The Court found on the facts that the involvement of Mr Blake was a significant factor in the defendants' decision to grant the contract to the firm. Key reasons for the court's decision included:

  • that the initial contact came about as a result of Mr Blake;
  • he was described as "our key player" in the firm's own documents;
  • the bid documents laid stress on a previous project for the defendants overseen by Mr Blake; and
  • there was an admission by one of the firm's witnesses that the reason they got the contract was probably that the defendants liked Mr Blake.

The Court also found that Mr Blake was instructed by the firm to keep silent about his resignation, because there was concern that if the defendants had found out then they might have instructed an alternative firm. The Court found that the fact that a representative of the firm repeatedly told the defendant companies that Mr Blake would be involved for the duration of the project was a fraudulent misrepresentation which was designed to induce the defendants to enter into the contract with the firm. It followed that but for that misrepresentation the defendants would not have entered into the contract.

The defendants claimed they were entitled to damages for the delay, disruption, changes to personnel and loss of continuity that they suffered when Mr Blake departed. However, the Court found that there was no evidence that the departure had caused any delay, or any disruption to the defendants themselves or duplication of the defendants' own work. Therefore, the defendants' claim was restricted to duplication and disruption of the architects' work and was likely to operate by way of a diminution of fees otherwise due.

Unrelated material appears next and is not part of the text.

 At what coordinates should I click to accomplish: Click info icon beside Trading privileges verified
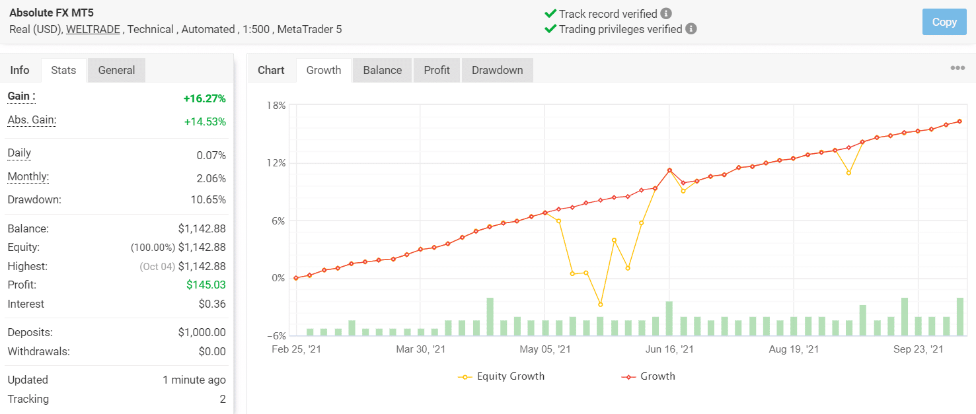[x=691, y=29]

The Court also found that, even if it had not held that there was a pre-contractual misrepresentation, then it would have held that the architects were in breach of the terms of the contract between the parties, which envisaged that the defendants would be told of the need for a replacement for Mr Blake promptly. The allegations of professional negligence against the firm were, however, rejected.

Conclusion

The judge commented that the judgment may be of limited applicability to other professional contracts within the construction context as it will be relatively rare that the promised involvement of one particular member of a large professional team is so clearly and obviously the major reason why the contract is placed with that particular company. However, it is clear that certain solicitors and other professionals can have significant reputations in the market and expertise which may lead clients to send work directly to a named individual, and then expect that individual to see matters through to resolution.

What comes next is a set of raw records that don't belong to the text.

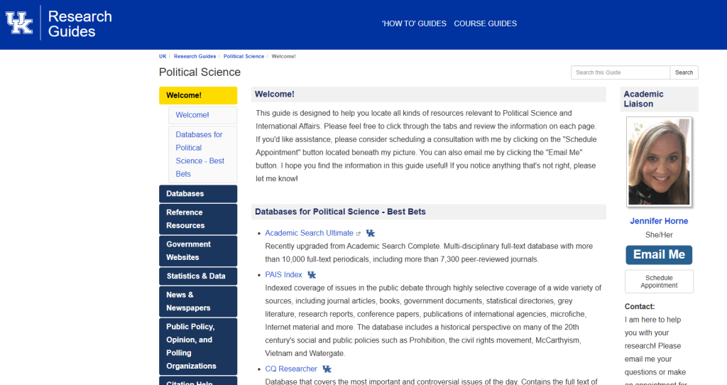The image size is (727, 385).
Task: Open Reference Resources sidebar tab
Action: click(197, 219)
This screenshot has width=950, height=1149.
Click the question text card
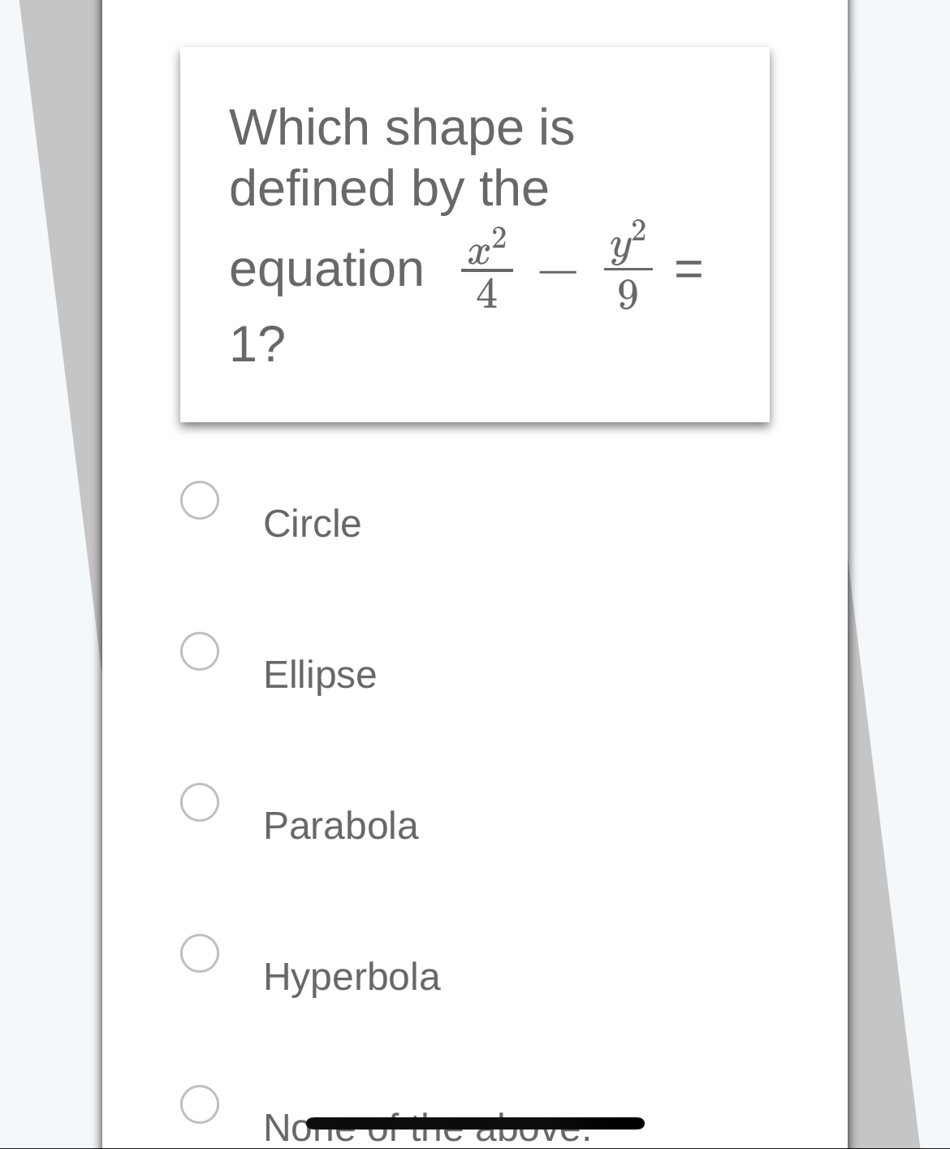pos(474,234)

Although the damages awarded in the Fitzroy case once assessed are unlikely to be high, nonetheless the time and cost of dealing with the successful misrepresentation allegations were no doubt significant, not to mention the potential damage to reputation. Furthermore, the defendants did not in that instance claim for rescission, which the judge foresaw as a possible head of loss in these circumstances. Depending on the facts, there is therefore certainly a risk of more significant losses, extending beyond the duplication costs which many law firms routinely discount from client bills.

Solicitors must be alive to how best to react to the resignation of a key member of staff. This case shows why legally, rather than commercially, any client relationships must be handled very carefully. The temptation may be to keep quiet for as long as possible, particularly if the solicitor in question has a long notice period, but this case demonstrates that it is possible to cross the line so that a client is misled. Even if it is not the case that the client is misled to such a degree that there is a cause of action, it is still likely to cause significant damage to the client relationship. The best approach would seem to be frankness and prompt discussions with the client of any changes in personnel. Certainly, following Fitzroy Robinson, it is clear that, as Sir Thomas More found to his cost, silence is not the answer.

The content of this article is intended to provide a general guide to the subject matter. Specialist advice should be sought about your specific circumstances.